In 1961, he collaborated with Charles Eames on a series of animated short films about mathematics for the exhibition at the California Museum of Science and Industry in Los Angeles. He later worked and with Eames on his 1966 timeline of mathematics entitled Men of Modern Mathematics which was printed and distributed by IBM. In that same year, notable and unusual is the physically motivated discussion of the functions of vector calculus in his book with Ivan Sokolnikoff, Mathematics of Physics and Modern Engineering (1966). Eleven years later, his paper An explicitly solvable optimization task (1977) was the source for what is now the Redheffer matrix and was also a notable mathematical achievement.

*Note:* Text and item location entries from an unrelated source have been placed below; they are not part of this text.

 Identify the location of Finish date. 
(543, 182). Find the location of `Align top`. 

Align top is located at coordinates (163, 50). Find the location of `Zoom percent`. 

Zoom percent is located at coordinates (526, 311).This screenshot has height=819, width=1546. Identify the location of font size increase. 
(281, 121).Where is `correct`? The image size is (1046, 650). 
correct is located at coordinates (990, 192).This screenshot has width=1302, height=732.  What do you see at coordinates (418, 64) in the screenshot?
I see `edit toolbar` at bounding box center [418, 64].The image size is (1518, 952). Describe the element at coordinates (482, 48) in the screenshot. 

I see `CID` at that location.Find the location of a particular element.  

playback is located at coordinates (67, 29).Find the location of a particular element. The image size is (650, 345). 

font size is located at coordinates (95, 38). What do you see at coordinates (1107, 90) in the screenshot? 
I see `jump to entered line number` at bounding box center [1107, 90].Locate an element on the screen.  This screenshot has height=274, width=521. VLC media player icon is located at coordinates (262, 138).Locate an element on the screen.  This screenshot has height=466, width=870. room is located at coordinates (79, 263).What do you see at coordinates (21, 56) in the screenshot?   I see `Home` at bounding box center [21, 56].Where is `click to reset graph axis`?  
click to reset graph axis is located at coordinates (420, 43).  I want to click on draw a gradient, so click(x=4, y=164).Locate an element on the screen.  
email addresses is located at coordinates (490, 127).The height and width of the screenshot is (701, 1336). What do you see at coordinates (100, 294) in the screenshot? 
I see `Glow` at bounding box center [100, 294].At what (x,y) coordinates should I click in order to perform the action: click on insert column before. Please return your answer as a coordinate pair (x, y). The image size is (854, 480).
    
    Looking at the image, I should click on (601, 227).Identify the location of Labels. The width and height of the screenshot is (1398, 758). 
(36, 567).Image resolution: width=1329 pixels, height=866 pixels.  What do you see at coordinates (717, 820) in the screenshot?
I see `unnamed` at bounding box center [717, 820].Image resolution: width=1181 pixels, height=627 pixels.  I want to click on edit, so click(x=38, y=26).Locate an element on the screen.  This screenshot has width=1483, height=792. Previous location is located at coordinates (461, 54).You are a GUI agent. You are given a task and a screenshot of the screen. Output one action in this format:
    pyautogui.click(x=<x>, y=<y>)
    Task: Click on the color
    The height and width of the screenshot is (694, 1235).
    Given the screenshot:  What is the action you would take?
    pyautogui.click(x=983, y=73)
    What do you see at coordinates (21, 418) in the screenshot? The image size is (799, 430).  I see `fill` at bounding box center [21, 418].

His teaching skills were acknowledged 6 decades later by one of his students. He taught for 55 years at the University of California, Los Angeles, writing more than 200 research papers, ranging from microwave analysis and dielectric constants, and three textbooks. He may have invented a version of Nim with electronic components.

== Recognition ==

- UCLA Distinguished Teaching Award (1969).

==Books==
- Sokolnikoff, Ivan Stephen (1966). "Mathematics of Physics and Modern Engineering"
- Levinson, Norman (1970). "Complex Variables".
- Redheffer, Raymond M. (1991). "Differential equations : theory and applications".
- Redheffer, Raymond M. (1992). "Introduction to Differential Equations".

== Filmography ==
Films created by Redheffer and the Eames Office:

- Alpha (1972), 1 minute, 16 seconds stop-motion animated color film on algebraic expressions.
- Two Laws of Algebra: Distributive & Associative (1972), 4 minute animated film. Music by Laurindo Almeida.
- Exponents: A Study in Generalization (1972), a short animated film.